** Opening DATASET EXCERPTS block **

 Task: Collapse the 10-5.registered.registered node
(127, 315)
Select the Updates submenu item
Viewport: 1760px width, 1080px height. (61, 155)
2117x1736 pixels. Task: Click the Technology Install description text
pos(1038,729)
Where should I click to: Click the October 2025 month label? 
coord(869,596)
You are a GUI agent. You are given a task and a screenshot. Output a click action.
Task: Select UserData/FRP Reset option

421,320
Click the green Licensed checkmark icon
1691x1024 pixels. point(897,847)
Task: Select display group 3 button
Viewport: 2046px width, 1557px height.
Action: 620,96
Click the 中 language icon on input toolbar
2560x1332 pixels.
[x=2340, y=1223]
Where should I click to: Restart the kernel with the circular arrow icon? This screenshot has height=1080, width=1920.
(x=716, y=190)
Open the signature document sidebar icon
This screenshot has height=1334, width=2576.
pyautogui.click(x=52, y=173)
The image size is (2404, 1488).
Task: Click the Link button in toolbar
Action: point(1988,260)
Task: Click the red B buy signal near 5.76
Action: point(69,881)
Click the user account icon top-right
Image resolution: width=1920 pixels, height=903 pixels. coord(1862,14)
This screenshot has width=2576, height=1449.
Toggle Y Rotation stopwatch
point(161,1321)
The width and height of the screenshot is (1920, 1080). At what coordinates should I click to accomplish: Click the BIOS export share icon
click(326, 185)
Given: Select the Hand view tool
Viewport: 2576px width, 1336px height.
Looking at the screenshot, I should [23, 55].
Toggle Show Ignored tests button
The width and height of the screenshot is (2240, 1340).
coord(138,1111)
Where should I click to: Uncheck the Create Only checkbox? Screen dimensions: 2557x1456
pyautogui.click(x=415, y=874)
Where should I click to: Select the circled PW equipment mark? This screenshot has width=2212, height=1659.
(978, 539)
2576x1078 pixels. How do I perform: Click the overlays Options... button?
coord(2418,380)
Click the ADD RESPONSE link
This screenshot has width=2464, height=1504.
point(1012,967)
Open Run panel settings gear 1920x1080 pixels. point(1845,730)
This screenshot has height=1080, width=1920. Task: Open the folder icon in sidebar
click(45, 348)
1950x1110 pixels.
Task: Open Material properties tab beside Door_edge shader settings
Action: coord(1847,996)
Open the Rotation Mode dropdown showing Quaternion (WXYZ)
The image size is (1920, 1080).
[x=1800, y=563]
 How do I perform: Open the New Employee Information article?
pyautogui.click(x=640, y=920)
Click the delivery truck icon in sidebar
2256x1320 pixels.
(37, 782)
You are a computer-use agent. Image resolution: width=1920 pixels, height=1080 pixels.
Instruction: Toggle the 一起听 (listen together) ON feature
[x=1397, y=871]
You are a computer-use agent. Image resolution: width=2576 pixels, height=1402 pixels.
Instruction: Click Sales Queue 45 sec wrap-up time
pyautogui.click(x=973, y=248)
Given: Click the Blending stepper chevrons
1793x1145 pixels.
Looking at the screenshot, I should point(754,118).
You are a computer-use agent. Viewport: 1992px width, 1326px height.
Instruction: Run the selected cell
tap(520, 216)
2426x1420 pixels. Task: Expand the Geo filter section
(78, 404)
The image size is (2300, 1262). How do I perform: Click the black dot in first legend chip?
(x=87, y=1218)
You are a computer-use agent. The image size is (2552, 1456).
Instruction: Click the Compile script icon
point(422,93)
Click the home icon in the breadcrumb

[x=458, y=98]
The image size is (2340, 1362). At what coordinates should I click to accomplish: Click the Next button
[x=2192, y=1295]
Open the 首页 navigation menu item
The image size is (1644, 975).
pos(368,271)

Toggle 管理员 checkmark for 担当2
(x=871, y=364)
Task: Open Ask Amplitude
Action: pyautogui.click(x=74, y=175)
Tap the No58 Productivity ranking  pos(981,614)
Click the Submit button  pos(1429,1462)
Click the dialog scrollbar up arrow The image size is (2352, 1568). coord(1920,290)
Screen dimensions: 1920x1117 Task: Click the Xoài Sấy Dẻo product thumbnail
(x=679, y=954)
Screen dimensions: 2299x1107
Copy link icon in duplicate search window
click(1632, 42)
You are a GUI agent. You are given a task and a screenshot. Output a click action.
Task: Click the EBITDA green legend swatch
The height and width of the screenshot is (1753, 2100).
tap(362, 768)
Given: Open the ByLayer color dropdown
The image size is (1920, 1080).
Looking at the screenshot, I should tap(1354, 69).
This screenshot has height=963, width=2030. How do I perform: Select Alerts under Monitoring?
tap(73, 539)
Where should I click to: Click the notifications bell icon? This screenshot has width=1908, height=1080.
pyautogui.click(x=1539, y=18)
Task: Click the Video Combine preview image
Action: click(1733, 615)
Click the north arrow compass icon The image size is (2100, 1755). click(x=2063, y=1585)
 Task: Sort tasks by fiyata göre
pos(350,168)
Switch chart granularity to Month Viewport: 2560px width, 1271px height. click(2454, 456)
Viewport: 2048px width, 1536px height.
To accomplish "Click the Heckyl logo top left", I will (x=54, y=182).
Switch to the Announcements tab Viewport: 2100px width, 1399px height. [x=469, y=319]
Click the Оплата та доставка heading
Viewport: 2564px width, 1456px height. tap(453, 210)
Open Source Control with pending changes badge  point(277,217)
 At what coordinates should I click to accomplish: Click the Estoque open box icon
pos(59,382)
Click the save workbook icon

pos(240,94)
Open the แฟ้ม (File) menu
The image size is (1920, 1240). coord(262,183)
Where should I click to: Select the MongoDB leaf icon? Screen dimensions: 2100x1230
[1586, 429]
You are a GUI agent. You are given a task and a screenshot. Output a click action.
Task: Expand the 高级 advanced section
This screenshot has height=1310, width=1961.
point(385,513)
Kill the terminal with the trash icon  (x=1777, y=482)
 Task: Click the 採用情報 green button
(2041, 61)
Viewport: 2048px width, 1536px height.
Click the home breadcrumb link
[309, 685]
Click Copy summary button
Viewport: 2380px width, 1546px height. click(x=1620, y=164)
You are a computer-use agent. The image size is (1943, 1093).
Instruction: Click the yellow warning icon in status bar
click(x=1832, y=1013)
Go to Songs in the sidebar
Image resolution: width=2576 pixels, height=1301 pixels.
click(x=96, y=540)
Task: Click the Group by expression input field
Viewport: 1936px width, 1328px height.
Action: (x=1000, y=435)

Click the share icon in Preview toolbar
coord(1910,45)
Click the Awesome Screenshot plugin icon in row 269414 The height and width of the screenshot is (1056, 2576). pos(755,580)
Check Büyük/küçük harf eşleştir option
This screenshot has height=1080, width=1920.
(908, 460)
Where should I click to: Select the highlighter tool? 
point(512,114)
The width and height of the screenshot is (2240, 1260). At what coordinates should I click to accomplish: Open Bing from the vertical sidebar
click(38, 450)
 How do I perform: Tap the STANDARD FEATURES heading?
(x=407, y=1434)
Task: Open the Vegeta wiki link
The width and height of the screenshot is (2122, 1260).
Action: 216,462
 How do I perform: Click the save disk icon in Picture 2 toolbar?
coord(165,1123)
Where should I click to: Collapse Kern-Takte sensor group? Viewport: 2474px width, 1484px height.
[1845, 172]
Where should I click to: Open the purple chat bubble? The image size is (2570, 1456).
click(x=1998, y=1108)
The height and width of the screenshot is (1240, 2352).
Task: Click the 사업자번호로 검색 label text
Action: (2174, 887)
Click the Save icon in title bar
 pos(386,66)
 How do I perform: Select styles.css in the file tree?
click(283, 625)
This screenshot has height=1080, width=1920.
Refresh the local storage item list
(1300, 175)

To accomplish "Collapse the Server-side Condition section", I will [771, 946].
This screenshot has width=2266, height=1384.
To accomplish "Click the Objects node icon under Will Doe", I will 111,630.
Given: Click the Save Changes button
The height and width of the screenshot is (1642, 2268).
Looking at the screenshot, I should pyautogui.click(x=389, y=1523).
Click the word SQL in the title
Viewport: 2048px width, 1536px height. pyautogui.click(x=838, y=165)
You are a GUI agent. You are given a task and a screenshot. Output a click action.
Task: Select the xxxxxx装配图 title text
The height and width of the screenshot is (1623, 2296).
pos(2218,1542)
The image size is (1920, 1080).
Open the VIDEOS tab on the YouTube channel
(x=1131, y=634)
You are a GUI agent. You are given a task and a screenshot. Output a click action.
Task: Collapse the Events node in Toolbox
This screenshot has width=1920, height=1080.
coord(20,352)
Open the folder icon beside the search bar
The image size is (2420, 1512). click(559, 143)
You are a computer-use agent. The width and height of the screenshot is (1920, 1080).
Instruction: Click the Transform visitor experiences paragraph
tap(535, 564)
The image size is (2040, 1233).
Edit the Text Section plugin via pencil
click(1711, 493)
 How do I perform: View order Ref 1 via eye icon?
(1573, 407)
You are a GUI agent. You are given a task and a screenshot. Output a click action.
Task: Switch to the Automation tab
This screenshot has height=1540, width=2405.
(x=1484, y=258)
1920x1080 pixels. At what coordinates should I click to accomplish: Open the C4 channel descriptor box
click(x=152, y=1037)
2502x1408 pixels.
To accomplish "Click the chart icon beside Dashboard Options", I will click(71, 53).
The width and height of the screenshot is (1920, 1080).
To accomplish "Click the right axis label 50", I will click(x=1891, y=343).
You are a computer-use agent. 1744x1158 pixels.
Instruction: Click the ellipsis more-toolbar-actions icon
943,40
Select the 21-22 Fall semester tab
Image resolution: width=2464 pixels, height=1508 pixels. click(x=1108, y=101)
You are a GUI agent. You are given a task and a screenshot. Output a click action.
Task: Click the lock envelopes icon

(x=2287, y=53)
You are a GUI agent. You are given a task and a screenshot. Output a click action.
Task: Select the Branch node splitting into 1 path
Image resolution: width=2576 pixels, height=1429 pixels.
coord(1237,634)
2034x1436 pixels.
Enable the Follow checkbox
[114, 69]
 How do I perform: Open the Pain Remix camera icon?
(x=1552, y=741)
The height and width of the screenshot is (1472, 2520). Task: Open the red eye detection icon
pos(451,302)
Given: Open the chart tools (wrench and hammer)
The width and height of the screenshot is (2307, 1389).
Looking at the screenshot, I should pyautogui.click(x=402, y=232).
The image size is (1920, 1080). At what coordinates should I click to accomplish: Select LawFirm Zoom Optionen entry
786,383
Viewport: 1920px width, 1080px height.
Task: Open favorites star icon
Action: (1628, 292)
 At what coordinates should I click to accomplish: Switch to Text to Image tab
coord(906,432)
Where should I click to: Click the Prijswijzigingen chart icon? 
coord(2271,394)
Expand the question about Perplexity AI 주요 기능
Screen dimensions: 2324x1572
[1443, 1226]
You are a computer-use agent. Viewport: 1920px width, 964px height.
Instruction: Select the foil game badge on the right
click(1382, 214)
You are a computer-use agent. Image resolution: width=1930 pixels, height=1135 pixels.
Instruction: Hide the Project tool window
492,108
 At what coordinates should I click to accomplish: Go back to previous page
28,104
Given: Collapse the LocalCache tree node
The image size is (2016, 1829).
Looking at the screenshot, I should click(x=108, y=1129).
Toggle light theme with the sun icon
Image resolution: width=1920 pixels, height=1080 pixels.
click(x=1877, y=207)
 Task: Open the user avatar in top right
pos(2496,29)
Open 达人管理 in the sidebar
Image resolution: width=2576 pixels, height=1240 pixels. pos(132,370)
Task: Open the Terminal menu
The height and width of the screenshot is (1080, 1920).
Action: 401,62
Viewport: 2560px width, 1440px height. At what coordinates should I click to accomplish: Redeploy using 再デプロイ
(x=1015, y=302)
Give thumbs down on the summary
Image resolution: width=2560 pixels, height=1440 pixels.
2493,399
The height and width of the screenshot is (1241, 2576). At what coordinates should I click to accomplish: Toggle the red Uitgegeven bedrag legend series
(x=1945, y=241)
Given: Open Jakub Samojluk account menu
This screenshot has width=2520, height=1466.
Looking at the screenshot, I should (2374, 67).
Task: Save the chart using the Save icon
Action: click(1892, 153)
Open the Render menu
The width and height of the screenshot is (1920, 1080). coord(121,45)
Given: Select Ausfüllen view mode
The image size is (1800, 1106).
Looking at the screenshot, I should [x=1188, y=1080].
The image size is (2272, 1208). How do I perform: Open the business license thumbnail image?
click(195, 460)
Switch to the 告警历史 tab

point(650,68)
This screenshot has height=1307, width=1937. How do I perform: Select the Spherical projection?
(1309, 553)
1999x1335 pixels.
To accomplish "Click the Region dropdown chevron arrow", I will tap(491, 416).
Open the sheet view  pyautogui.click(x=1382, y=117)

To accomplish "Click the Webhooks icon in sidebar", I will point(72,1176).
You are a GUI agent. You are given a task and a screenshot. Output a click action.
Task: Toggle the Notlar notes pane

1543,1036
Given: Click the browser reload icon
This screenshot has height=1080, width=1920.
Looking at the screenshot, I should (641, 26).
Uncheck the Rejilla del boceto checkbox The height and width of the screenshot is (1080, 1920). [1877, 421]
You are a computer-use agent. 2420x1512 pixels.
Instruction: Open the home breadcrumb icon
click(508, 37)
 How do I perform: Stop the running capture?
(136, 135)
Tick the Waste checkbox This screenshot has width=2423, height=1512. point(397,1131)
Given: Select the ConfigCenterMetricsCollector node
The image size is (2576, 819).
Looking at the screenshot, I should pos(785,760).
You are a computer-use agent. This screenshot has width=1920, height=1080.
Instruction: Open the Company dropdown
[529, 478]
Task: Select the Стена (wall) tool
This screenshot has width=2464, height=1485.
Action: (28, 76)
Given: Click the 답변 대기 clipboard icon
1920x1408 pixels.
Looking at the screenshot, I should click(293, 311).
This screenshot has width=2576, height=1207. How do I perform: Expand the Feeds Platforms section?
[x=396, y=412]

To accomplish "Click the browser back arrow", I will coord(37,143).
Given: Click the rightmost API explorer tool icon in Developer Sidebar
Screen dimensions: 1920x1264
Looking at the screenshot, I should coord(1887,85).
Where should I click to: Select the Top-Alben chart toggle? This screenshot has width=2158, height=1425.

** Closing DATASET EXCERPTS block **

- REQUIRED ACTION
Copy the lines above exactly, beginning at the line containing "You are a computer-use agent. 2420x1512" and stopping at the last line.

- EXERCISE ANSWER
You are a computer-use agent. 2420x1512 pixels.
Instruction: Open the home breadcrumb icon
click(508, 37)
 How do I perform: Stop the running capture?
(136, 135)
Tick the Waste checkbox This screenshot has width=2423, height=1512. point(397,1131)
Given: Select the ConfigCenterMetricsCollector node
The image size is (2576, 819).
Looking at the screenshot, I should pos(785,760).
You are a computer-use agent. This screenshot has width=1920, height=1080.
Instruction: Open the Company dropdown
[529, 478]
Task: Select the Стена (wall) tool
This screenshot has width=2464, height=1485.
Action: (28, 76)
Given: Click the 답변 대기 clipboard icon
1920x1408 pixels.
Looking at the screenshot, I should click(293, 311).
This screenshot has width=2576, height=1207. How do I perform: Expand the Feeds Platforms section?
[x=396, y=412]

To accomplish "Click the browser back arrow", I will coord(37,143).
Given: Click the rightmost API explorer tool icon in Developer Sidebar
Screen dimensions: 1920x1264
Looking at the screenshot, I should coord(1887,85).
Where should I click to: Select the Top-Alben chart toggle? This screenshot has width=2158, height=1425.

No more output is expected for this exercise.